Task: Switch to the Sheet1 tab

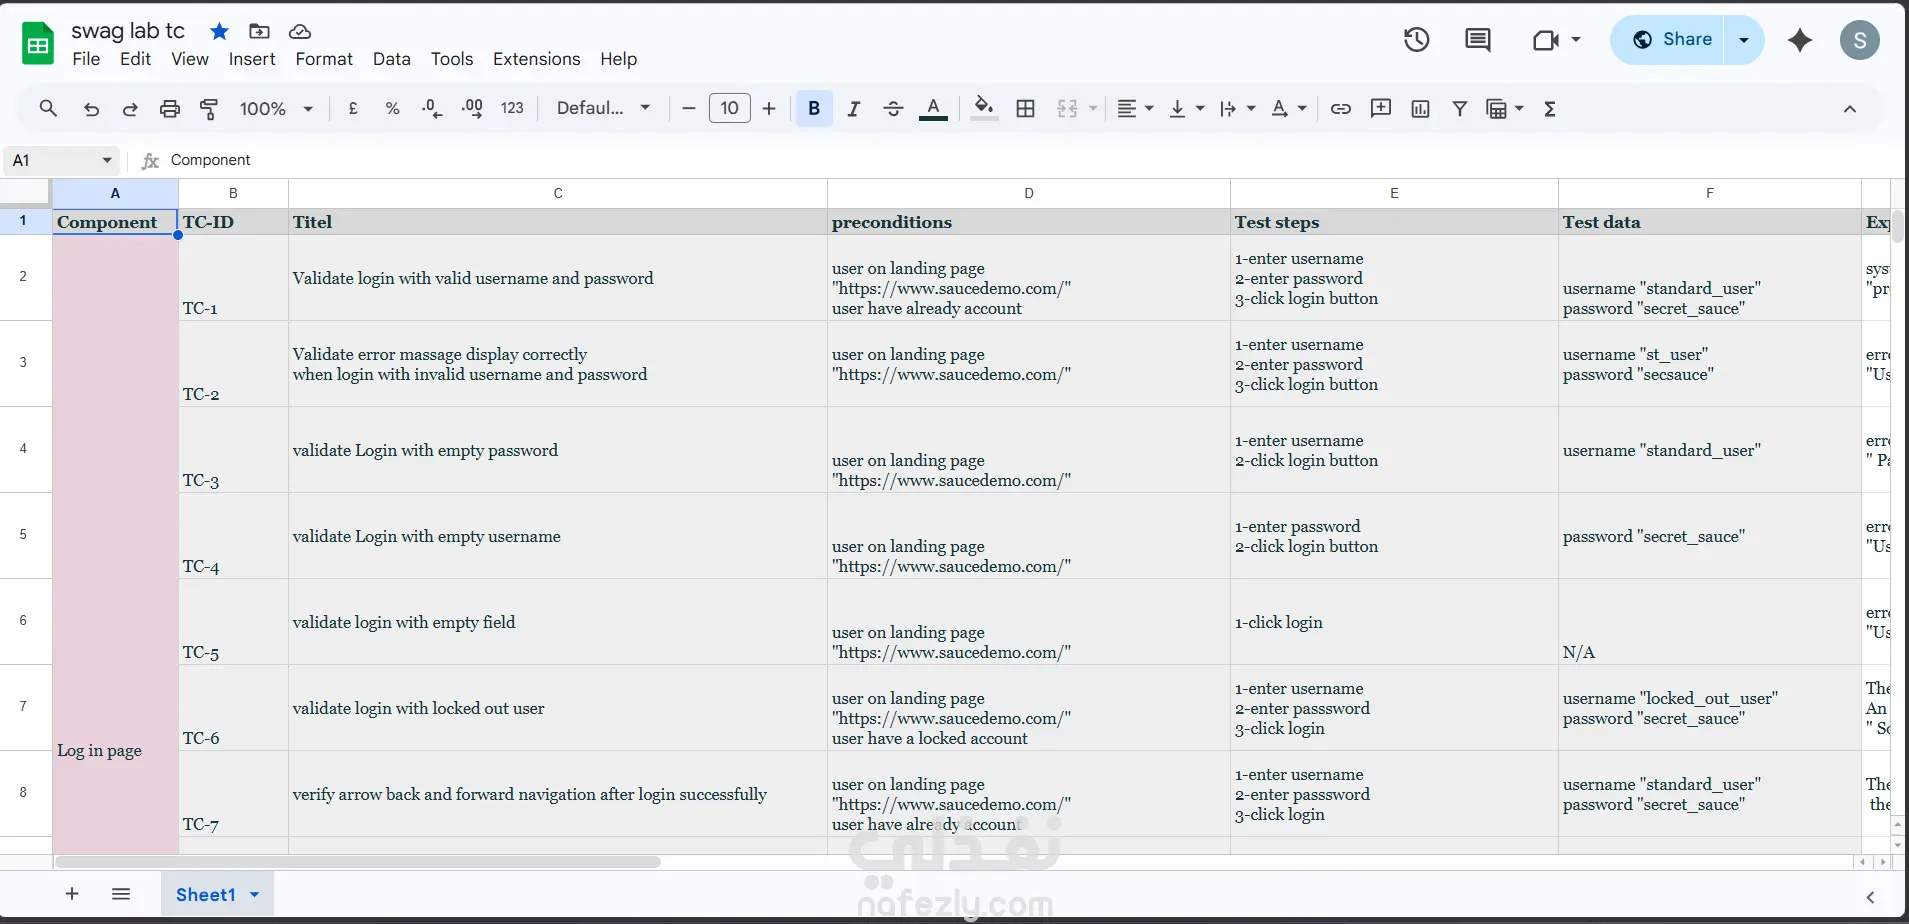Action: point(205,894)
+++
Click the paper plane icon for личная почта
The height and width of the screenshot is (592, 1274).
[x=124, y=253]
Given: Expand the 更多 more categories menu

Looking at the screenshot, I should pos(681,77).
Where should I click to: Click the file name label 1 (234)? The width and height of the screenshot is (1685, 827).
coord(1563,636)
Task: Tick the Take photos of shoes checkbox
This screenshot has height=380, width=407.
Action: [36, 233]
+++
> [PROMPT]: Of all the entries above, retype exactly the lines from the line with "Given: Expand the 更多 more categories menu" to the line with "Task: Tick the Take photos of shoes checkbox", both included, and no others.

> [EXERCISE ANSWER]:
Given: Expand the 更多 more categories menu

Looking at the screenshot, I should pos(681,77).
Where should I click to: Click the file name label 1 (234)? The width and height of the screenshot is (1685, 827).
coord(1563,636)
Task: Tick the Take photos of shoes checkbox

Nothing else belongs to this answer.